Symposium 6th World Congress on Positive Psychology 2019

Debiasing Big Data Predictions And Measurements  (#97)

H. Andrew Schwartz 1 , Peggy Kern 2 , Sal Giorgi 3 , Dirk Hovy 4 , Lyle Ungar 3
  1. Stony Brook University (SUNY), Stony Brook, NY, United States
  2. University of Melbourne, Melbourne, Australia
  3. University of Pennsylvania, Philadelphia, PA, USA
  4. University of Bocconi, Milan, Italy
Big Data, such as social media and other online platforms, are increasingly being used to measure (i.e., predict) psychologically-relevant constructs. For example, Twitter has been used to measure community health, and Facebook has been used to derive personality traits and well-being scores.
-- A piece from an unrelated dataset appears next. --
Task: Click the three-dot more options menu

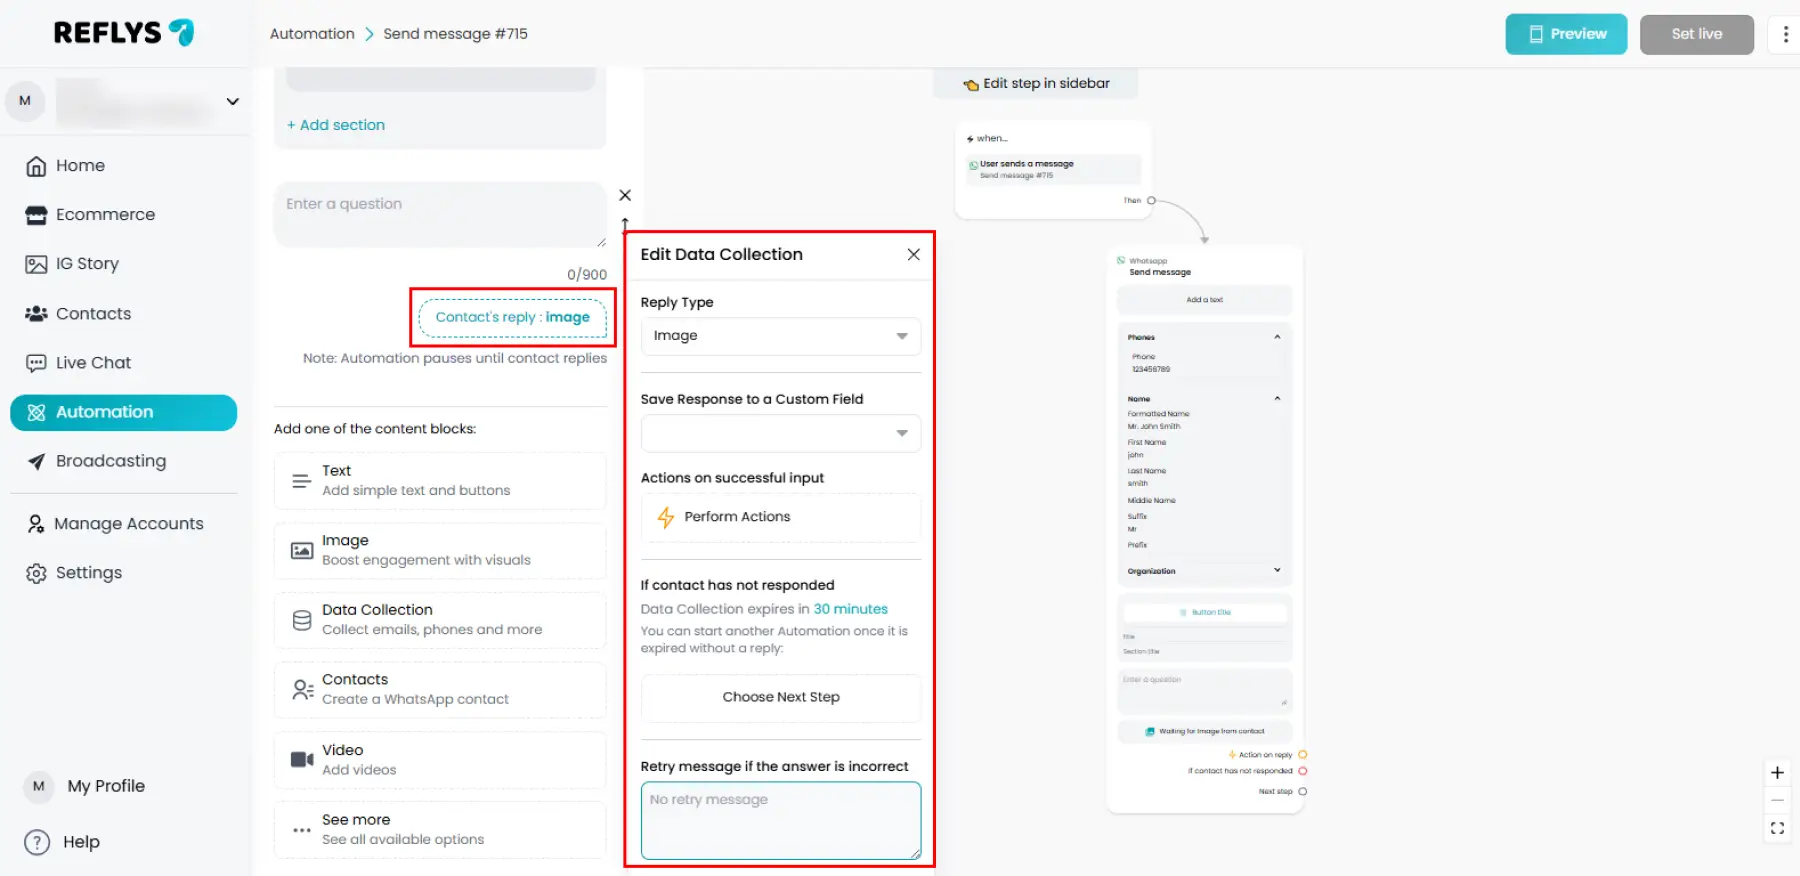Action: [x=1785, y=34]
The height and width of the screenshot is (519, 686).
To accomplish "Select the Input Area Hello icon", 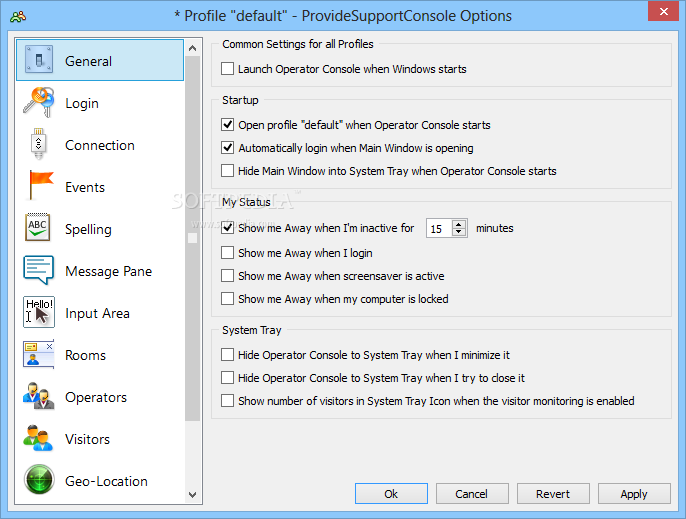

However, despite the interest int he application of such predictions, recent work has noted that big data techniques can pick up on biases in favor or against certain classes or attributes of people. Here, I will discuss the ways in which predictive models become biased, including biases familiar to social science such as selection bias -- the sample of population on social media has different socio-demographic distributions than communities targeted for measurement, but also those emerging from machine learning techniques such as label bias -- predictive models fit to data with bias “built-in'' due to annotations or historical norms, and over-amplification -- when the labels are not biased, but statistical techniques can over-discriminate on user-attributes. I will systematically discuss each of these biases, providing illustrative examples, a mathematical formula for assessing predictive bias, and show that big data predictions can be made more equitable.